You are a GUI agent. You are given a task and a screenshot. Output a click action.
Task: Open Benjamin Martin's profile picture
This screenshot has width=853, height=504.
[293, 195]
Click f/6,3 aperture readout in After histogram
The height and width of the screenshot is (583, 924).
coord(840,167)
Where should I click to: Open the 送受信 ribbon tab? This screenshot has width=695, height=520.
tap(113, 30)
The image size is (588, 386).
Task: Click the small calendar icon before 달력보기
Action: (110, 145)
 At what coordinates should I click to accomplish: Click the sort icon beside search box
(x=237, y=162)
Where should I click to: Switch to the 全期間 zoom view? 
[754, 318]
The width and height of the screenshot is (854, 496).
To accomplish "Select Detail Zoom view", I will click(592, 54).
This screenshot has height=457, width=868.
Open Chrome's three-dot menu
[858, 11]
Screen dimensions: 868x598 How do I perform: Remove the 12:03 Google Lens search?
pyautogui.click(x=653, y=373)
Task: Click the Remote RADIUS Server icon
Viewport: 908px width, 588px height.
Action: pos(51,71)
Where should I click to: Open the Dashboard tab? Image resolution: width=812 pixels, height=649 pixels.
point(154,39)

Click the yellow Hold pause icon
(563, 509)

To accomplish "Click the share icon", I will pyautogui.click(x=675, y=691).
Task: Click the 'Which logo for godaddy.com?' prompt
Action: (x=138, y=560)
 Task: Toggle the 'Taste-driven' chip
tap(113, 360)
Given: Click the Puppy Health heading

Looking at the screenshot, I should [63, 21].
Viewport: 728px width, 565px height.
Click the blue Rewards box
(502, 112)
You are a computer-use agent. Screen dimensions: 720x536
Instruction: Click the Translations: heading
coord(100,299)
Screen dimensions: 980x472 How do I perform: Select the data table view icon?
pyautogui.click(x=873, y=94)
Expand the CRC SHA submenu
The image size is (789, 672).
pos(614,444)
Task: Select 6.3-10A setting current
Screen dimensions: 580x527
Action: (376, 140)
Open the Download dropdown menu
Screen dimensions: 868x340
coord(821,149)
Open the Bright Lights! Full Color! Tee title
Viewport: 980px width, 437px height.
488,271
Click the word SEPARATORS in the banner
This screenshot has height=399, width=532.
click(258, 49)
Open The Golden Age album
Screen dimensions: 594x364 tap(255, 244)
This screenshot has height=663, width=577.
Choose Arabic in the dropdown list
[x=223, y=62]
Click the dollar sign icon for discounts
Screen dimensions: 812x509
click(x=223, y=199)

# EXERCISE
Reproduce the lines of the entries above from the one with "Open Chrome's three-dot menu" to the one with "Click the dollar sign icon for discounts", both included, exactly and without any other line.

# EXERCISE RESULT
Open Chrome's three-dot menu
[858, 11]
Screen dimensions: 868x598 How do I perform: Remove the 12:03 Google Lens search?
pyautogui.click(x=653, y=373)
Task: Click the Remote RADIUS Server icon
Viewport: 908px width, 588px height.
Action: pos(51,71)
Where should I click to: Open the Dashboard tab? Image resolution: width=812 pixels, height=649 pixels.
point(154,39)

Click the yellow Hold pause icon
(563, 509)

To accomplish "Click the share icon", I will pyautogui.click(x=675, y=691).
Task: Click the 'Which logo for godaddy.com?' prompt
Action: (x=138, y=560)
 Task: Toggle the 'Taste-driven' chip
tap(113, 360)
Given: Click the Puppy Health heading

Looking at the screenshot, I should [63, 21].
Viewport: 728px width, 565px height.
Click the blue Rewards box
(502, 112)
You are a computer-use agent. Screen dimensions: 720x536
Instruction: Click the Translations: heading
coord(100,299)
Screen dimensions: 980x472 How do I perform: Select the data table view icon?
pyautogui.click(x=873, y=94)
Expand the CRC SHA submenu
The image size is (789, 672).
pos(614,444)
Task: Select 6.3-10A setting current
Screen dimensions: 580x527
Action: (376, 140)
Open the Download dropdown menu
Screen dimensions: 868x340
coord(821,149)
Open the Bright Lights! Full Color! Tee title
Viewport: 980px width, 437px height.
488,271
Click the word SEPARATORS in the banner
This screenshot has height=399, width=532.
click(258, 49)
Open The Golden Age album
Screen dimensions: 594x364 tap(255, 244)
This screenshot has height=663, width=577.
Choose Arabic in the dropdown list
[x=223, y=62]
Click the dollar sign icon for discounts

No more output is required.